[Selected excerpt]
= = =

Book it for: a proposal followed by a walk along the Riva — the location is the asset.
ProposalItalian Holdout
A small Italian room inside the Palace stone — homemade pasta, a tight Friulian wine list, a private back room for after the proposal — skip it if the partner came for Dalmatian.
Why it ranks #7. Pimpinella sits two blocks from the Peristil inside a small stone shopfront, and the kitchen runs Italian without apology in a city where most restaurants split the menu between Dalmatian and pasta. The dishes that justify the room: handmade tagliolini with Adriatic langoustines, slow-cooked osso buco with saffron risotto, a tiramisu finished with a Pelješac sweet wine. The back room is small — three tables, no view, all interior — and it is the right room for a sit-down dinner of six to eight after a proposal next door.
The numbers. Average spend €70–95 per head before wine. Reservation by phone two weeks out; ask for the back room if the proposal turns into a celebration.
Book it for: the dinner after the proposal at Dvor — Pimpinella handles a party the next night well.
Notes on proposing in Split
Three pieces of advice that matter more than the restaurant pick. First, season. Late May through mid-June, and the second half of September. The peak summer crowds are gone, the temperature is in the low-to-mid 20s Celsius, and sunset still falls late enough for a 19:30 reservation to land on the golden hour. July and August are crowded enough that even the calmest rooms read as busy.
Second, email the GM 72 hours ahead. Specify the corner table, the wine bottle to have ready, and whether you want any acknowledgement from the floor. Croatian fine dining handles this register quietly — no orchestra, no candle-on-the-dessert-plate ambush — but only if you ask.
Third, walk the route in advance. Split is small, the Palace stone is uneven, and a partner in heels on the Riva at 23:00 will remember the limestone before they remember the meal. Marjan is steep; Dvor's terrace is reachable by taxi but the walk down to the city after dinner is the conversation.
FAQ
Which Split restaurant has the best proposal view?
Dvor. The terrace sits roughly forty metres above the bay on the eastern flank of Marjan, with the city, the harbour, and the islands of Brač and Šolta laid out below at sunset. Request the corner two-top at the far end of the terrace and book the 19:30 seating between May and September. Average spend €85–110 per head before wine.
When is the best month to propose in Split?

= = =

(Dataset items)
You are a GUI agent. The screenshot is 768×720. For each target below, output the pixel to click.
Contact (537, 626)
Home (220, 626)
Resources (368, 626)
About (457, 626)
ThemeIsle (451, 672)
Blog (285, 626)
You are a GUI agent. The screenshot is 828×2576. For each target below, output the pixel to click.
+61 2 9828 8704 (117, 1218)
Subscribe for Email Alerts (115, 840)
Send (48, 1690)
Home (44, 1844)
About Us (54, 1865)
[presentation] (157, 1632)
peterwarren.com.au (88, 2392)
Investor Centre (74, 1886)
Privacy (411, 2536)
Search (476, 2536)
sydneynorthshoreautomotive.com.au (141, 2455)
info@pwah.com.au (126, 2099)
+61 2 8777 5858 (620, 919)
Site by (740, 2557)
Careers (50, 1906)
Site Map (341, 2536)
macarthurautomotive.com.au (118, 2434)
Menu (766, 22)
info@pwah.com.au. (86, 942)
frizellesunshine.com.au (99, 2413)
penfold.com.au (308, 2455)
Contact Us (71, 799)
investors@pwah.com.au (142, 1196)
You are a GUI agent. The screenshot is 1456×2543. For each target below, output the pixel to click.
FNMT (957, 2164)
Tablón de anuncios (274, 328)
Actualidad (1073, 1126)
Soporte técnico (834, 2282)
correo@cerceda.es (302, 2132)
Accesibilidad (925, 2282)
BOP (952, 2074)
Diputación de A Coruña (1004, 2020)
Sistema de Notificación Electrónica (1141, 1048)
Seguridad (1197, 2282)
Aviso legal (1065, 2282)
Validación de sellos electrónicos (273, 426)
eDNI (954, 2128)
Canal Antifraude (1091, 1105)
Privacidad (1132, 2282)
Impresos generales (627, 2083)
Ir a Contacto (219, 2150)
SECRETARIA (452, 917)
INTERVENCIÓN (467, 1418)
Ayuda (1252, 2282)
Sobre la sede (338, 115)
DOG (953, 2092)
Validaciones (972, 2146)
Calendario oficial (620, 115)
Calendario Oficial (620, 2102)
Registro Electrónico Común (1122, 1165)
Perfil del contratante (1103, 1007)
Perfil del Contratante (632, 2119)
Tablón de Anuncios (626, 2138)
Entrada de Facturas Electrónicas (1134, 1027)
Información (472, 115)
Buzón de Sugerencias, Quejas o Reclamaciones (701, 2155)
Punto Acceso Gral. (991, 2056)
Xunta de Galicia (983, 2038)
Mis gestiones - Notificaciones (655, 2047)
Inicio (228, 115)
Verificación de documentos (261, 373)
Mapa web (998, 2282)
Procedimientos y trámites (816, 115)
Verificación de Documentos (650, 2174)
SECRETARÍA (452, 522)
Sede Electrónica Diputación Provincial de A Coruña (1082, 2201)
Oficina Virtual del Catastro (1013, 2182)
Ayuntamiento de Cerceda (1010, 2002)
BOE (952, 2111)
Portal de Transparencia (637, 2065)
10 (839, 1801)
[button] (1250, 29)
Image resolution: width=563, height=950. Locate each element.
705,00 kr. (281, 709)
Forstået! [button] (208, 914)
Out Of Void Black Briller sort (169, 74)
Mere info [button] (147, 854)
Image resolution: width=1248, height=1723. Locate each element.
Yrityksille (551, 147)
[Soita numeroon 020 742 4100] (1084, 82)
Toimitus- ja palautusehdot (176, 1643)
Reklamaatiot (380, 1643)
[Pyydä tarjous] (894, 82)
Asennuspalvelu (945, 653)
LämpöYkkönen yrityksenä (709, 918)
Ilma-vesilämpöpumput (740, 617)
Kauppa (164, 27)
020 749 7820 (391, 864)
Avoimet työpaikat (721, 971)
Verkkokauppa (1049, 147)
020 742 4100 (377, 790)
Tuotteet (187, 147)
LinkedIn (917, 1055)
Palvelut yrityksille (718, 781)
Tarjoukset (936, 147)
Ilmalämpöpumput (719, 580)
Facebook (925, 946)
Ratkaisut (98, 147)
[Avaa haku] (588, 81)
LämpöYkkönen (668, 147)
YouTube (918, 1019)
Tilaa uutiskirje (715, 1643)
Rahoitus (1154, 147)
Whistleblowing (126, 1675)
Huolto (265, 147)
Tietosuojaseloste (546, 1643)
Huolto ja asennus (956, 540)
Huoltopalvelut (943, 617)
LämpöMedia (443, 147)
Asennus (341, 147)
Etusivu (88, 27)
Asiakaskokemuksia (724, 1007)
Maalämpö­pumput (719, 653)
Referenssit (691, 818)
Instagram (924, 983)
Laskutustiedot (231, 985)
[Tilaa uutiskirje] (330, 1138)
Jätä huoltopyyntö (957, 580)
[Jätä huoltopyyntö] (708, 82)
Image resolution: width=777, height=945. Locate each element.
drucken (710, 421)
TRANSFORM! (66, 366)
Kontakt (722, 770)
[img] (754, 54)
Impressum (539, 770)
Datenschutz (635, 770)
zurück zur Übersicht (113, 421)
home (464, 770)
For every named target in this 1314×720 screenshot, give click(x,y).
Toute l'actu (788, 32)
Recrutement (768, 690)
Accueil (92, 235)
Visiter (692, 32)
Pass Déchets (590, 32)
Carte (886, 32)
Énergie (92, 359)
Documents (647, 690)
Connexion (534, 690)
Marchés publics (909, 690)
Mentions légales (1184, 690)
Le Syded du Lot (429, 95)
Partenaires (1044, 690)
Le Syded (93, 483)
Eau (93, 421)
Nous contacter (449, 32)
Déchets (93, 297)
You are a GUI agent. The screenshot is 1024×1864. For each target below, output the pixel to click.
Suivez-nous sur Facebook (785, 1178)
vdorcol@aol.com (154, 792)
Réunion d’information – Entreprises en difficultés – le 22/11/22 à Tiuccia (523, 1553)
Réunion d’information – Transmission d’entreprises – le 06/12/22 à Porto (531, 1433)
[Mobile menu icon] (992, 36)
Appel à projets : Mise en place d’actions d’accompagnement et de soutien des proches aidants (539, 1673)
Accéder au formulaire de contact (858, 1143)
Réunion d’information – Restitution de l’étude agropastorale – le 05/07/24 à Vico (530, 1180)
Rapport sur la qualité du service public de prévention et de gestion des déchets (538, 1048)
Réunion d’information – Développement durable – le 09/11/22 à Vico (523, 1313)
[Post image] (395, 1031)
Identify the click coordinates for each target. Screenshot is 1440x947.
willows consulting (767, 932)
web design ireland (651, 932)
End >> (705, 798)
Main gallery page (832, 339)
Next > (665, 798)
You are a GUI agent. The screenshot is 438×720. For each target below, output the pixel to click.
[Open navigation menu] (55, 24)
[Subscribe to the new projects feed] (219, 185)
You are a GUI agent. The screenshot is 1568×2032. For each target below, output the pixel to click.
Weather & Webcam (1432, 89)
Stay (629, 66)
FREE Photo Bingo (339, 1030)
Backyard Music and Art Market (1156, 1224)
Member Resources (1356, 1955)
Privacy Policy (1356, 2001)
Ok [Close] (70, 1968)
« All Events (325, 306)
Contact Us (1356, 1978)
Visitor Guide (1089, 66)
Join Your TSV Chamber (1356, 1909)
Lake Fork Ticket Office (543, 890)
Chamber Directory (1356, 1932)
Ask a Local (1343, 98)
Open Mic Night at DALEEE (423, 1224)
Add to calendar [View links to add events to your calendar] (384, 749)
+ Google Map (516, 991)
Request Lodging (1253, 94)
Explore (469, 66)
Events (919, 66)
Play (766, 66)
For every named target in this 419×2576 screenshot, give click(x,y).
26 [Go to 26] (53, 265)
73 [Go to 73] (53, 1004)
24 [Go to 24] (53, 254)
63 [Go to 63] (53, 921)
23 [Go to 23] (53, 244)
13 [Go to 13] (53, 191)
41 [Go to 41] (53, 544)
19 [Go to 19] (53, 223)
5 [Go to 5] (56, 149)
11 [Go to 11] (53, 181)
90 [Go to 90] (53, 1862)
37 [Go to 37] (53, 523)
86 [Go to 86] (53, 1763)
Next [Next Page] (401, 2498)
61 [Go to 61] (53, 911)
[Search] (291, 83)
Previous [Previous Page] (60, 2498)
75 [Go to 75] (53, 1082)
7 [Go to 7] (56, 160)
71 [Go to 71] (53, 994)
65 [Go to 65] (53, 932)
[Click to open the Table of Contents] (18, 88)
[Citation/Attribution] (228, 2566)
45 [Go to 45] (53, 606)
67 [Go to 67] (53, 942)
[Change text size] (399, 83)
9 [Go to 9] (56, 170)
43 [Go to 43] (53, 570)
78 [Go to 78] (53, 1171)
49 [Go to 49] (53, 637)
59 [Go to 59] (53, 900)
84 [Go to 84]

= = =

[List of tasks]
1 - Answer these questions about the Split proposal guide:
(a) How many tables does Pimpinella's back room have?
(b) How many hours ahead does the guide say to email the GM?
(c) Which islands can be seen from Dvor's terrace at sunset?
2 - Write the next part of the Split proposal guide, picking up right after its final line.

[Outputs by task]
1 -
(a) Three.
(b) 72 hours.
(c) Brač and Šolta.

2 -
Late May through mid-June, or the second half of September. The peak summer crowd is gone, the temperature is in the low-to-mid 20s Celsius, and sunset still falls between 20:15 and 21:00 — late enough that a 19:30 reservation lands on the golden hour without the rushed feel of an off-season 17:30 dinner.
How far ahead do I need to book Dvor or Zoi?
Dvor's sunset two-tops fill four to six weeks ahead for July and August, three weeks for shoulder season. Zoi's rooftop corner with the Riva view fills two to three weeks out. Tell the restaurant at booking that the meal is for a proposal — both rooms will hold the corner table without making a scene of it.
Should I tell the restaurant in advance?
Yes. Email the GM 72 hours before, not the day-of. Specify: corner table, no Champagne ambush unless requested, a small private space immediately afterwards for photos. Dvor, Zoi and Bokeria all handle this without theatrics. Avoid the candle-on-the-dessert-plate move unless that's the brief — most Split rooms will not push it.
Where should I propose if my partner prefers something intimate over a view?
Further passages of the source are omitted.